Kiser was promoted the day before he was killed, from a specialist to a sergeant. The north state truck driver had re-enlisted in the Army in August and had been serving in Iraq since New Year's Day, Rhonda Kiser said.

"He was very proud of what he was doing," she said.

Rhonda received an early birthday card from her husband Thursday, the same day uniformed officers knocked on her door at 11 p.m. with the news that he had died in the line of duty.

In the card, Kiser described how bombs were being planted in the new roads being built. "I'm not afraid to admit this stuff makes me nervous," he wrote.

Starting at age 18, Kiser served three years in the Army. But he always talked about how he wished he'd stayed in longer, said his wife, a Redding loan officer.

When a recruiter friend once teased her that he might talk to her teenage daughter about military service, Rhonda worried instead about her spouse.
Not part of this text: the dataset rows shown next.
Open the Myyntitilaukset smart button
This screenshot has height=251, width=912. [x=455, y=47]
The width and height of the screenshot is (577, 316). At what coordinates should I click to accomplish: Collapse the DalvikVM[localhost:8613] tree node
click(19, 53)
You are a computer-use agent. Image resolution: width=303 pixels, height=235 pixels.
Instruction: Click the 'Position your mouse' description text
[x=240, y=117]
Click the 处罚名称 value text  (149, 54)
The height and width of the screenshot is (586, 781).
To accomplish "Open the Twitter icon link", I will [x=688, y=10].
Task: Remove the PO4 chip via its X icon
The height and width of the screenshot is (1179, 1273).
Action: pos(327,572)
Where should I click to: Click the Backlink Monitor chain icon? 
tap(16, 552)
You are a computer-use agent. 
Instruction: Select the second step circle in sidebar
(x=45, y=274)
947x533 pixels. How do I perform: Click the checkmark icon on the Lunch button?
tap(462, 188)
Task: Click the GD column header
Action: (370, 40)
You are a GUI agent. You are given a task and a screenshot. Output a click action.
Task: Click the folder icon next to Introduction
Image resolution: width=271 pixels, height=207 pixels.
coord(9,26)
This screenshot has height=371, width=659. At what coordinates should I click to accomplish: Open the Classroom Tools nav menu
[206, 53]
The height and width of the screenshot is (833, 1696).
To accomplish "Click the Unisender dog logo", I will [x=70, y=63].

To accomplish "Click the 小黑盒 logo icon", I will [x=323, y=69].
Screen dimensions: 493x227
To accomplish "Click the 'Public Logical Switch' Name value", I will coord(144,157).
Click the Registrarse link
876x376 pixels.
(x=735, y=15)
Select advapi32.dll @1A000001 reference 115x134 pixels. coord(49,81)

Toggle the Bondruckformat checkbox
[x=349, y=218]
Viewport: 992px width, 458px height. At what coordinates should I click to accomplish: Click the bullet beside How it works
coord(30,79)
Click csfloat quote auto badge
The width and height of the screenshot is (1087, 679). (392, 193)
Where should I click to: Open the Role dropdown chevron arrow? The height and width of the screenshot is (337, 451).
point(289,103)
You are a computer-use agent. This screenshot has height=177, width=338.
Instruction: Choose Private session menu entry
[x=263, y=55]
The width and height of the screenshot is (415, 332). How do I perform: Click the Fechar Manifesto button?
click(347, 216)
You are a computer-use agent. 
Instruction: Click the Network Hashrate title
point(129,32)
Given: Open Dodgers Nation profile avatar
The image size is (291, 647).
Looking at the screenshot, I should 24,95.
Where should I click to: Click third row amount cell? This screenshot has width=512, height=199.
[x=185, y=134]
"I said, 'Don't you dare, because then my husband will want to join,'" she said.

Kiser decided to re-enlist in January 2004, but it took some time for the paperwork to go through.

"He worked hard to get back in. He called (U.S. Rep.) Wally Herger's office. He wanted in," his wife said. "When I got mad because he was rejoining, he said, 'Hey, freedom isn't free.'"

The couple had been married for eight years.

Kiser had two sons, Jordan, 13, and Austin, 14, who live in Mount Shasta, as well as stepson Kyle Thompson, 18, and stepdaughter Danyelle Thompson, 19, both of Redding.

At the Kisers' home, friends' flower arrangements decorated the dining room table, where the family's teenagers sifted through a small trunk of old photographs.

Danyelle's boyfriend, 23- year-old Chris Morris, wore Kiser's camouflage jacket, given to him before Kiser left for Iraq.

Many pictures show Kiser, a big teddy bear of a man, smiling at the camera. He was the jokester of the family, his wife said.

"He was goofy," she said. "He liked to call you and use some silly accent, so you would have no idea who was talking."

He loved to sing and had been on the worship team at Cottonwood First Baptist Church. He liked spy novels and war movies such as "The Patriot," "Black Hawk Down" and "We Were Soldiers," as well as "Lord of the Rings."

Playing paintball and just being outdoors with the kids were his favorite ways to spend an afternoon, especially if water sports such as boating, jet skiing, swimming, boogie boarding or water volleyball were included.

"He was a big kid. He liked to play," his wife said, adding that he was "book smart" and good at math.

Kiser wanted to do a tour as a medic, but was shipped out sooner than expected. From Iraq, her husband had called at least every three days, sometimes with explosions sounding in the background.

"They'd get mortared every day," she said. "It's unnerving, but it's kind of like you get used to it." A few weeks ago, his group's gunner had been injured at the base between Kirkuk and Tikrit, Rhonda Kiser said.

She plans to fly to Dover Air Force Base in Delaware to receive her husband's body. Funeral arrangements are pending, but the family plans to bury Kiser in Redding.